According to the apex bank’s governor, several countries, whose budgets are based on commodity price, adopt the Chilean model where the long term benchmark price of copper (its major export commodity) is determined by a committee of experts at a specialised institute established specifically for that purpose.

“Those benchmark prices and output are determined by the experts independent of the political process,” Mr. Sanusi said. “These prices are binding on both the fiscal authorities and the National Assembly.

“This idea that after going through a technical detailed process that allows the Ministry of Finance to come up with a particular number and the National Assembly sits down to say that it does not like that and prefers another number to increase it, is costly, because the country has not institutionalized the process.

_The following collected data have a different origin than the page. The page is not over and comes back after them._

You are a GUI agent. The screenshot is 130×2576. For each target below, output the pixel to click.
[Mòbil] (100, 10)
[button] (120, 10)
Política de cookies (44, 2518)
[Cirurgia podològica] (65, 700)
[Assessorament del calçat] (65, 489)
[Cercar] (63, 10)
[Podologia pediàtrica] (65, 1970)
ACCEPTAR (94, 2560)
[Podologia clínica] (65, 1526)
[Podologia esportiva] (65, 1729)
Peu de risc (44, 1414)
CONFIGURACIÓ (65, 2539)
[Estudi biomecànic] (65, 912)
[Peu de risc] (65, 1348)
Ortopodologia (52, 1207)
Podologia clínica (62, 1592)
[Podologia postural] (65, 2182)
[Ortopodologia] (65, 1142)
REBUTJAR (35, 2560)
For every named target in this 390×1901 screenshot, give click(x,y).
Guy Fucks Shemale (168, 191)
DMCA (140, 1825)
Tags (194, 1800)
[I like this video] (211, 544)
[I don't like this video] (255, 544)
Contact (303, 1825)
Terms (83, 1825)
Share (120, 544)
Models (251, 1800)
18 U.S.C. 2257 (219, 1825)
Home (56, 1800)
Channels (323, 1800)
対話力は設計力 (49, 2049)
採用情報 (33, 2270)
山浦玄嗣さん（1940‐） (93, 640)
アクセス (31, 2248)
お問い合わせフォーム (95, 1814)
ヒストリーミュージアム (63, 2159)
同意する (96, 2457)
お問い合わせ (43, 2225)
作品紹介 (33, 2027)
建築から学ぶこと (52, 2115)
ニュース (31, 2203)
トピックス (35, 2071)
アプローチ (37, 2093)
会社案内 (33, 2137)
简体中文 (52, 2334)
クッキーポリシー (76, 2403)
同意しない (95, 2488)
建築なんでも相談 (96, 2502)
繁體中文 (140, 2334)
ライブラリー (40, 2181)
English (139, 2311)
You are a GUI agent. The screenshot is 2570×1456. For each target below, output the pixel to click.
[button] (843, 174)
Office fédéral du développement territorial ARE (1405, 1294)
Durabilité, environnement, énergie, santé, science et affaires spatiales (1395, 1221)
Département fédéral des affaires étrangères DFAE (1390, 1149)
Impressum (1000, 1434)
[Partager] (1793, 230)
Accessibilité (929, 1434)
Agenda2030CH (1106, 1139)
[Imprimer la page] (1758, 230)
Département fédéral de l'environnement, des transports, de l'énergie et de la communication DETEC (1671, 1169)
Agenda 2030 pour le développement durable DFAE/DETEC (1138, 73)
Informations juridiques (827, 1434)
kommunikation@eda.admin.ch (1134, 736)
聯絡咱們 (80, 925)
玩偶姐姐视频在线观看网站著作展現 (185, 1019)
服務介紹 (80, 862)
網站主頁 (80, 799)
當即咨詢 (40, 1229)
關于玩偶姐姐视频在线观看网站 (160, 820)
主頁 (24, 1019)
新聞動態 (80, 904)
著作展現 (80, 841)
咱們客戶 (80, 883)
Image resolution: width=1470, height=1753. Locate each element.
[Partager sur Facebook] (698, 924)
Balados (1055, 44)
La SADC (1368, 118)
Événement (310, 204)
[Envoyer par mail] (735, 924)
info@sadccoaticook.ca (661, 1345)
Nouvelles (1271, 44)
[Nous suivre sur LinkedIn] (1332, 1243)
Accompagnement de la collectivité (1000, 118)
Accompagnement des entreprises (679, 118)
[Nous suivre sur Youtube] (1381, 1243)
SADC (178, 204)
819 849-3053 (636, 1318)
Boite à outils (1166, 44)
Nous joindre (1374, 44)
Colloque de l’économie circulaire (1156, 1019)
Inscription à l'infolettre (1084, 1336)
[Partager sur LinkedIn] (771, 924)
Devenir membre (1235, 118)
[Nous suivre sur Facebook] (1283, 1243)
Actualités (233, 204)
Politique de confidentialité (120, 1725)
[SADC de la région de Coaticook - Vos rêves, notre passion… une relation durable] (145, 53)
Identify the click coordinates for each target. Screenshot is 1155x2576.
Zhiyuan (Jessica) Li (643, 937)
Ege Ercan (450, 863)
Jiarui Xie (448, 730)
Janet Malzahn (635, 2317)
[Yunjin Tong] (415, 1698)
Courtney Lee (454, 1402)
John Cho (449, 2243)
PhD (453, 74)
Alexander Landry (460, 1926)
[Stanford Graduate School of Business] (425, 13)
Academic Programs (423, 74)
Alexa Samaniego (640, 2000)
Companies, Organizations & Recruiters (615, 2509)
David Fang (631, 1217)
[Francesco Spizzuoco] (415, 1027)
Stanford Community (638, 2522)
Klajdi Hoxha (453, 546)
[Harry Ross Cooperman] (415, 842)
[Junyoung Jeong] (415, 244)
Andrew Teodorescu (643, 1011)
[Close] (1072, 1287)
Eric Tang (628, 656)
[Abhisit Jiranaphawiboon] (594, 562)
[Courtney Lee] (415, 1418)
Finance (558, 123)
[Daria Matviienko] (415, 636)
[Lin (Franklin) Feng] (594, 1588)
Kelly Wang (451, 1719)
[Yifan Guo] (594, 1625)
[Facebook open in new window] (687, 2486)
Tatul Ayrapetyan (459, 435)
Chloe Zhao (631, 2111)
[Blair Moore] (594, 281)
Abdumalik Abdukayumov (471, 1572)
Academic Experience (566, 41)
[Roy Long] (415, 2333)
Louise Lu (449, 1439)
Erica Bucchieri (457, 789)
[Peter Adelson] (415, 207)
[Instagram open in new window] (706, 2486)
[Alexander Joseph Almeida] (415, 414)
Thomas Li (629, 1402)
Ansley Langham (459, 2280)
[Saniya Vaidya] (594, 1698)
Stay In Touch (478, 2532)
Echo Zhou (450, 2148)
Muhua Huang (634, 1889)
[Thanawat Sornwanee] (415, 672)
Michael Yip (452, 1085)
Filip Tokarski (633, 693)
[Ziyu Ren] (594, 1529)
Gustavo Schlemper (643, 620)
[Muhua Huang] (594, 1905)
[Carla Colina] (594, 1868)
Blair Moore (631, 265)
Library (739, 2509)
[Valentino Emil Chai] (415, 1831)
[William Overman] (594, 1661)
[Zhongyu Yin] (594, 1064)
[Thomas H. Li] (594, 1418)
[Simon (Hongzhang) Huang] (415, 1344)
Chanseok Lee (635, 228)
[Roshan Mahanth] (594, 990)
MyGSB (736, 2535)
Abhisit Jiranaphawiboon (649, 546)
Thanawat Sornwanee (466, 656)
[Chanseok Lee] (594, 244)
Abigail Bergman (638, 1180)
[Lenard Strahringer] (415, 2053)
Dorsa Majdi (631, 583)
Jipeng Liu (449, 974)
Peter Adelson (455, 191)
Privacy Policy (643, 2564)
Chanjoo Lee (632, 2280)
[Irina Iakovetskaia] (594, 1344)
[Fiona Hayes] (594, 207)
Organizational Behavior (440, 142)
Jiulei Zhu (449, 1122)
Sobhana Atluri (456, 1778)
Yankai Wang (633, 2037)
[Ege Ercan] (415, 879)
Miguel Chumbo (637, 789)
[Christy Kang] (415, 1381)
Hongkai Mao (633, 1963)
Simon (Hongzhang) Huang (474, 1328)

“It would be good to not just have a benchmark, but also a legal framework for determining that benchmark and clarity so that the decision is not political. Increasing the benchmark to $78, $80 or $82 simply increases the amount of money that is spent and reduces the amount of money that could have been saved. And if for any reason output under-performs, it reduces fiscal flexibility and ability to respond in the event of any shock,” he said.

Mr. Sanusi reaffirmed his support of the $75 benchmark price as proposed for the 2013 budget, saying it has become even more justified considering that output projections may have been overly optimistic with the reduction in the production capacity by the Nigerian National Petroleum Corporation, NNPC, in recent times.

After a review of domestic and global economic conditions and financial environment as well as their impact on the country’s economy, the CBN boss noted the continued decline in global output, resulting austerity-driven euro-zone developments, weak recovery in some Asian economies, and slowdown in major emerging market economies.

He said the National Bureau of Statistics revised the real Gross Domestic Product, GDP, growth for last year downwards to 6.61 per cent from the earlier projection of 6.85 per cent,showing that the economy was experiencing unanticipated growth challenges.

The estimates revealed a real GDP growth rate of 6.48 per cent in the third quarter of 2012, up from 6.39 per cent in the second quarter, but lower than the 7.37 per cent recorded in the corresponding period of 2011.

The Committee noted the negative impact of the recent flooding in several parts of the country, current security challenges, and corruption scandals. The committee said these were posing serious downside risks to growth in the near-to-medium term.

On inflationary pressures, Mr. Sanusi said that though the level moderated in the third quarter of 2012, it re-emerged last month, with year-on-year headline inflation reaching 11.70 per cent from 11.3 per cent the previous month, while food inflation increased to 11.1 per cent from 10.2 per cent in the same period.

He said developments in the global economy were characterized by general uncertainty on the back of the deceleration in global growth, sustained by the fragile financial conditions, weakening labour and housing markets in emerging economies, with dire implications for the domestic economy demand careful consideration of the appropriate monetary policy.

While commending efforts to keep the fiscal deficit within the proposed limit in the 2012 budget as well as to improve government revenue profile, the committee called on government to significantly increase capital spending and focus on improving governance and transparency in the public service.